The Hamilton Gardens proposed development split the city council as Mayor Andrew King used his casting vote twice during 10-year plan deliberations on the the project.
Councillor Dave Macpherson moved a motion to request that the Hamilton Gardens development trust present a proposal for a Gardens development plan, as signalled in their submission to council.
The motion, which was passed, will also see the completion of the Hamilton Gardens based on the 2017 Peter Sergel strategic proposal.
The council will use a target rate over 10 years to raise $10 million while the trust has said it will fundraise $15m to help pay for the development.
The council will also consider an entry fee for international visitors to the gardens, but no specific time frame was set.
However, an amendment was first put up by Councillor Angela O'Leary to have no entry fee and an "Enhanced Koha" which would see signage put up across the exits of the gardens and encourage visitors to pay what they think it was worth.
This amendment caused a hung vote due to the absence of Councillor Garry Mallett at the time, Mr King used his casting vote against the amendment.
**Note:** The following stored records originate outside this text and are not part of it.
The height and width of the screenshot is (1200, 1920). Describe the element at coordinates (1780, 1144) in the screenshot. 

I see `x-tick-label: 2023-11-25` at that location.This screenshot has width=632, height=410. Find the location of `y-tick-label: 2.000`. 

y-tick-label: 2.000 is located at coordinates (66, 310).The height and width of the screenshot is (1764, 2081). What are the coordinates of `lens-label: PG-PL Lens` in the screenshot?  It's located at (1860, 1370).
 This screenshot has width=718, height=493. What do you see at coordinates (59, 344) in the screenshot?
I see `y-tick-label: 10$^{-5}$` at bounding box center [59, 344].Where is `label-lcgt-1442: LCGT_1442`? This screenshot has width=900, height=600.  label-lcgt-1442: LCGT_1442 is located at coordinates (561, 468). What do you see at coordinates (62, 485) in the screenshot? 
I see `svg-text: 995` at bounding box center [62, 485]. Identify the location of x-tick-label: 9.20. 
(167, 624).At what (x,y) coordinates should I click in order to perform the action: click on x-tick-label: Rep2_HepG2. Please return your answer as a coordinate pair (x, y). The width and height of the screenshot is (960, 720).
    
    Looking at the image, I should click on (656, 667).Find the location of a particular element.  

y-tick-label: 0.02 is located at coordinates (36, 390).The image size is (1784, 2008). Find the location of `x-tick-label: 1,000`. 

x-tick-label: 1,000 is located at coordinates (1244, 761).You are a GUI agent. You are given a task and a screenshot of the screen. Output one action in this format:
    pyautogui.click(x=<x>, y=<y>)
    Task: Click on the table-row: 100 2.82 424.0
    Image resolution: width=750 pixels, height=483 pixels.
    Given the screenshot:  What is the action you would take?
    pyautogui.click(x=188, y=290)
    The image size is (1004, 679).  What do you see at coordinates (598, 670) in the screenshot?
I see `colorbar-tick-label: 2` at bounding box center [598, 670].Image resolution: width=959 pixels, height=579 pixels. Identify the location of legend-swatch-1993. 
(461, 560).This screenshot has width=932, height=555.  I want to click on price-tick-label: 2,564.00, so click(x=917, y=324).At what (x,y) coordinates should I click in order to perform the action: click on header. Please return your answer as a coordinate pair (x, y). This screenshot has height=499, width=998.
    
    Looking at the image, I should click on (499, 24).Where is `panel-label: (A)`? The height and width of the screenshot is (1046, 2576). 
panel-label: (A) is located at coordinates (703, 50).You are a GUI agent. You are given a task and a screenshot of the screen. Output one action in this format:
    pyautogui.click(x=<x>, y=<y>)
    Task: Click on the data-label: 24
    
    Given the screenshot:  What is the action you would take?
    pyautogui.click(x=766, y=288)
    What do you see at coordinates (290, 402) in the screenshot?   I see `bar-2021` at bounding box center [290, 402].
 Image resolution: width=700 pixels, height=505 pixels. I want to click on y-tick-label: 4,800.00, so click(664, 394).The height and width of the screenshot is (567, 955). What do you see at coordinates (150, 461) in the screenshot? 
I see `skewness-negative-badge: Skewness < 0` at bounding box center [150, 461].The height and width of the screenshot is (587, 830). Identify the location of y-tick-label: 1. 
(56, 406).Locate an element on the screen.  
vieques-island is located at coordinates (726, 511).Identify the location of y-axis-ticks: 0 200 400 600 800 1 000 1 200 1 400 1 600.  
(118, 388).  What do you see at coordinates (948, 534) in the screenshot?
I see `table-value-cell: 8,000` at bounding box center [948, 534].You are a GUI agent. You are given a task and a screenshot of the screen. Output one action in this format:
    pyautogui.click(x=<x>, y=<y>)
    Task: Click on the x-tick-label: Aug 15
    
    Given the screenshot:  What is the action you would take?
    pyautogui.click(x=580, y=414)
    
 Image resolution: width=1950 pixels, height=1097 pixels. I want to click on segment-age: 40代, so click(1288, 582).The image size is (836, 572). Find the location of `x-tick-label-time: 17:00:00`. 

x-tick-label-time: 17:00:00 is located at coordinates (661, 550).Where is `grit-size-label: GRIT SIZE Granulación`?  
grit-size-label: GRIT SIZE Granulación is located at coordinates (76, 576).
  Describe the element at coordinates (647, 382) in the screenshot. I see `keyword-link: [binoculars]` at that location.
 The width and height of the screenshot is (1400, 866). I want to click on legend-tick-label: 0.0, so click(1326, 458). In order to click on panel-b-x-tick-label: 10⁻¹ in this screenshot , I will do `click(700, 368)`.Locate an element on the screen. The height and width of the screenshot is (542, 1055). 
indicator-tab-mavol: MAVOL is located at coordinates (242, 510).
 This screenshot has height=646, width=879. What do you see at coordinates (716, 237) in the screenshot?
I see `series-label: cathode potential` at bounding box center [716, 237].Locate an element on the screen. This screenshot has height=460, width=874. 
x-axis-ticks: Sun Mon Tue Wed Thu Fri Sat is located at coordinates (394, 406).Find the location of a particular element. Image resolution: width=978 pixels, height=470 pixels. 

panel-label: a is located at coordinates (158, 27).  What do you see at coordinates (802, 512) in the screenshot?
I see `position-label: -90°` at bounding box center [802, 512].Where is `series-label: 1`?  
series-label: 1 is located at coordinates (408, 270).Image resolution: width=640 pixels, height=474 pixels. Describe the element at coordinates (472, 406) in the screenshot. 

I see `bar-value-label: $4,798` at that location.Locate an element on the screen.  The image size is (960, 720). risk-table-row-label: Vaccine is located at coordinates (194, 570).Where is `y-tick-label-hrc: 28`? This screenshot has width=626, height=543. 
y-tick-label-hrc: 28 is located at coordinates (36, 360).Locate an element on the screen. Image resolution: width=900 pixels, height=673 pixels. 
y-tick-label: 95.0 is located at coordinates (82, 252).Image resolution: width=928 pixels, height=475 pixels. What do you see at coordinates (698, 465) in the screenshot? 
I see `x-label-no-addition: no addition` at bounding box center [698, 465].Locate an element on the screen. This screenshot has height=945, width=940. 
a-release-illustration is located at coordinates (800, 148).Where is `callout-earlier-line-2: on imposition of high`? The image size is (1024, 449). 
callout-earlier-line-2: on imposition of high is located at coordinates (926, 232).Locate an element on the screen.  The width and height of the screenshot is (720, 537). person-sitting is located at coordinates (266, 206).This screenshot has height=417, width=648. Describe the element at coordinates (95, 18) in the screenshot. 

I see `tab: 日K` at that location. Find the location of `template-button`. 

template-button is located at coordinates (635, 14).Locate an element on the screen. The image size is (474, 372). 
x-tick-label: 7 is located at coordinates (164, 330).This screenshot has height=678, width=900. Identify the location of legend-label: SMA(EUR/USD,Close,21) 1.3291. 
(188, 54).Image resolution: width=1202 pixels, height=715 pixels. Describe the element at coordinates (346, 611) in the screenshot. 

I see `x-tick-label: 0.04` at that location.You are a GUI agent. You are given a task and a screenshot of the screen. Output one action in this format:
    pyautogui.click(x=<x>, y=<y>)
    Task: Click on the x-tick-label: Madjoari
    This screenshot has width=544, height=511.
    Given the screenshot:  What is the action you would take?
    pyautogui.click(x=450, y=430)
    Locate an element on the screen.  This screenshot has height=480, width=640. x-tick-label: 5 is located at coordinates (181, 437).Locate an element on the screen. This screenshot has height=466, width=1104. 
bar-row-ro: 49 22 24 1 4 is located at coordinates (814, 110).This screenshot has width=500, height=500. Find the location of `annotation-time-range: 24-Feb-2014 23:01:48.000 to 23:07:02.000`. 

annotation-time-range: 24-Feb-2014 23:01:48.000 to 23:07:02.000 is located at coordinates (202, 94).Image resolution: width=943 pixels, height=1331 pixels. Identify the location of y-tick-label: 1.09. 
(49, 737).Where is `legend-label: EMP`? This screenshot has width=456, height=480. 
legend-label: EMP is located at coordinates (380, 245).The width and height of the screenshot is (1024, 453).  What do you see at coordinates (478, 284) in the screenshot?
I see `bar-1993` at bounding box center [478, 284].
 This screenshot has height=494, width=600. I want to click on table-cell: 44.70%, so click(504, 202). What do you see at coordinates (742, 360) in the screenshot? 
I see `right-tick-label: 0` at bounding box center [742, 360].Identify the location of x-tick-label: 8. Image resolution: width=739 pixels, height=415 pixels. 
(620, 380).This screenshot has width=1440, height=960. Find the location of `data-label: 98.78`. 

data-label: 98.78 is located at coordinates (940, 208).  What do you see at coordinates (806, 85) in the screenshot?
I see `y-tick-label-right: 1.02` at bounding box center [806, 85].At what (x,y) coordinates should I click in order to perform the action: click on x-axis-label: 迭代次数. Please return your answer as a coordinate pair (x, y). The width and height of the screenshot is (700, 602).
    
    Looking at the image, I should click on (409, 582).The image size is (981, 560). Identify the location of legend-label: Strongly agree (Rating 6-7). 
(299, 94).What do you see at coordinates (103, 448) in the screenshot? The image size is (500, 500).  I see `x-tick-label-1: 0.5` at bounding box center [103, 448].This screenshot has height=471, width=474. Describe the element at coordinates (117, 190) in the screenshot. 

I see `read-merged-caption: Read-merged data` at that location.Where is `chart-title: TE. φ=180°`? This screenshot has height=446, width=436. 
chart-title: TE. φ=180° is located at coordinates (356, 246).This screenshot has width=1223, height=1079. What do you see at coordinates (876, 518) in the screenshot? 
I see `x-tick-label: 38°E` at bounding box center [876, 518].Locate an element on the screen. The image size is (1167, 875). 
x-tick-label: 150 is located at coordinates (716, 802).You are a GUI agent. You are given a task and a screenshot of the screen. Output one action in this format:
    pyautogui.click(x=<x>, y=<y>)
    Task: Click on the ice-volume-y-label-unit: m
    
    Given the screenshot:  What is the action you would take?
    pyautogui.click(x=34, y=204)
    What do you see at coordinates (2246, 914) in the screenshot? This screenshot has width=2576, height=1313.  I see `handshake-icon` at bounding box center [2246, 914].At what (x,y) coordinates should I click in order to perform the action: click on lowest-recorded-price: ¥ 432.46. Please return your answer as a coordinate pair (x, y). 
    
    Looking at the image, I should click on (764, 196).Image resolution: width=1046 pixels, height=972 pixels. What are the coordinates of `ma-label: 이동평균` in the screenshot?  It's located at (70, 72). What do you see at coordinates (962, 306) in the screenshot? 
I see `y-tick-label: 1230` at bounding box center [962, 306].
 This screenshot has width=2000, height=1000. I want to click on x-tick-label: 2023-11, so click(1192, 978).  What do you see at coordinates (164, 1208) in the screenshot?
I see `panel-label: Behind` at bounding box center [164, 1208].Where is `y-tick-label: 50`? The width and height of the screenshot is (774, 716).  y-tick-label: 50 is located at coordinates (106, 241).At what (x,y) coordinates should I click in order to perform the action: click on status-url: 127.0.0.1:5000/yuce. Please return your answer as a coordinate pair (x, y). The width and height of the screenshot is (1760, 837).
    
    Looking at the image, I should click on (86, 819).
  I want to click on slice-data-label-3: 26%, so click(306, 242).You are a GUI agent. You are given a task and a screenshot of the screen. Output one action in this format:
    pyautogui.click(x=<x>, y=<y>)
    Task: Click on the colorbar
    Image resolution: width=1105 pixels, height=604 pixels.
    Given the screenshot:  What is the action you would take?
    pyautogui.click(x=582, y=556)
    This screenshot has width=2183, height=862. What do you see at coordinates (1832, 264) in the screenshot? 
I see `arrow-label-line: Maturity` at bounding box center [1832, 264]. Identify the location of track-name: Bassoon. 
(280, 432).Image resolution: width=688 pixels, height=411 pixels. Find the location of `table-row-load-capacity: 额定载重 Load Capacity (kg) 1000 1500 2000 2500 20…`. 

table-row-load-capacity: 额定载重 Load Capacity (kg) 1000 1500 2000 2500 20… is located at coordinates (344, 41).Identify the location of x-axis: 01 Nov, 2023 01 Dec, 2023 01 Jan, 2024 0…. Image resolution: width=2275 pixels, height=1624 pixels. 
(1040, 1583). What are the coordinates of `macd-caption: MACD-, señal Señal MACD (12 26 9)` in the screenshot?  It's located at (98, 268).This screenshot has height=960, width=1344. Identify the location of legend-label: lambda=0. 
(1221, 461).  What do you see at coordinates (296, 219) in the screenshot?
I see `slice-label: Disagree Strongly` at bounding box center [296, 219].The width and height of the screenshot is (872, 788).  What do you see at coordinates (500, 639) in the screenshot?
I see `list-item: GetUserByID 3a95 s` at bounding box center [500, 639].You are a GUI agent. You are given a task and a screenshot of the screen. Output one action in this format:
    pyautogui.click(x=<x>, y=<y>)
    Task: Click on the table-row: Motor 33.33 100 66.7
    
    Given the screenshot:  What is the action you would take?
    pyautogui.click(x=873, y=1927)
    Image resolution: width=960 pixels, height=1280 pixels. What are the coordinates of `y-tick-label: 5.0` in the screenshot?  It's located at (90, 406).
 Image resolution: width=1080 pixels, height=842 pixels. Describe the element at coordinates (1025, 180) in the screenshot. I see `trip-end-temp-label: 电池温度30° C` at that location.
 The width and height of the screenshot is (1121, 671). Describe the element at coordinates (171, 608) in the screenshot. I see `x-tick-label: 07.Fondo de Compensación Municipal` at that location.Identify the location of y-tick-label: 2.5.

A second amendment was then put up by Councillor Paula Southgate that the council agree to the development of a minimum of four new gardens, for only $7m.
Again, the amendment was a hung vote and Mr King used his casting vote to knock back the amendment. The motion was then passed with Crs O'Leary, Southgate and Siggi Henry against.
Cr Dave Macpherson said the motion would not seek extra money from the ratepayers.
"The issue of charging is a really difficult one and it is too soon to face that.
The actual resolution says that we will get a report back on it," Cr Macpherson said.
Councillor Mark Bunting, who supported the motion, said the Hamilton Gardens Development Trust offer of $15m swayed him.
Cr Southgate was concerned about all of the council's money being sucked into one community project rather than being spread out.
"I support the vision, it's amazing and we are so blessed to have someone like that in the city, I am aware that this is just the first of the community projects we are discussing," Cr Southgate said.
Councillor Geoff Taylor supported the motion because he said the money was going to come from somewhere else.
"It is the same principle for me as the Waikato Regional Theatre, it is just a logical and sensible way to go about it," Cr Taylor said.
Mr King challenged those who said residents did not want a gate charge, referring to public consultation where 52 per cent of people ticked that they would support a gate charge.